Phishing actors used different Pfizer domains to conduct their attacks.
Researchers discovered four Pfizer domains controlled by phishing actors. These domains are tracked by the researchers under the names such as ‘pfizer-nl[.]com,’ ‘pfizer-bv[.]org,’ ‘pfizertenders[.]xyz,’ and ‘pfizerhtlinc[.]xyz.’
The phishing emails sent by the threat actors usually contain urgent quotations, industrial equipment-related topics, and invitations to bid. Since medical practitioners recently discovered the recent Omicron variant, phishing actors are having an exciting time spreading malicious emails because most people are in a state of panic.

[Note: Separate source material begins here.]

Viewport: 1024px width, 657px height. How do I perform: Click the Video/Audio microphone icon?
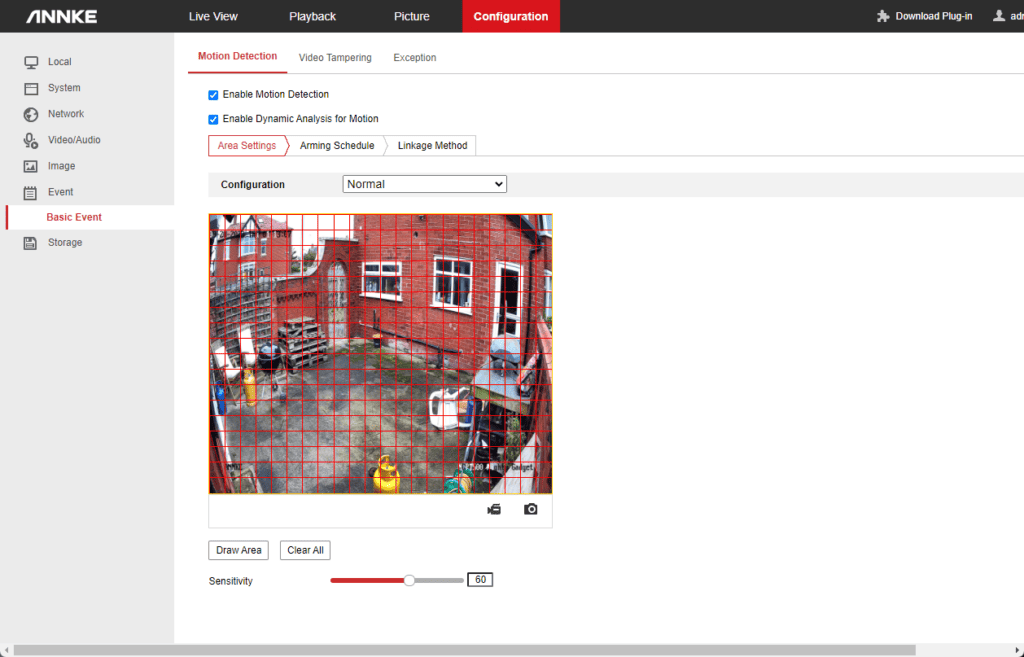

In addition, the researchers examined 400 samples of phishing emails. It turned out that these emails contain three-page PDF documents that disseminate payment terms, transactions, due dates, and other information that establishes a legit request for quotation.
Once a recipient is convinced or deceived by the email, the actors will request them to send their quotes to one of the earlier mentioned impersonating Pfizer domains. Even though the exact objective of the campaign is unknown yet, the fact that payment transactions are in the PDF is an implication that the phishing actors will need the recipient’s cooperation in conducting their banking information.
Therefore, if a recipient of such phishing emails provides their payment details, threat actors could use it for future malicious campaigns such as BEC (Business Email Compromise), scams, frauds, and more. Cybersecurity experts advised that if ever someone has encountered these emails, remain calm and do not let the panic make the decision. Instead, call an official company employee to confirm they received the email.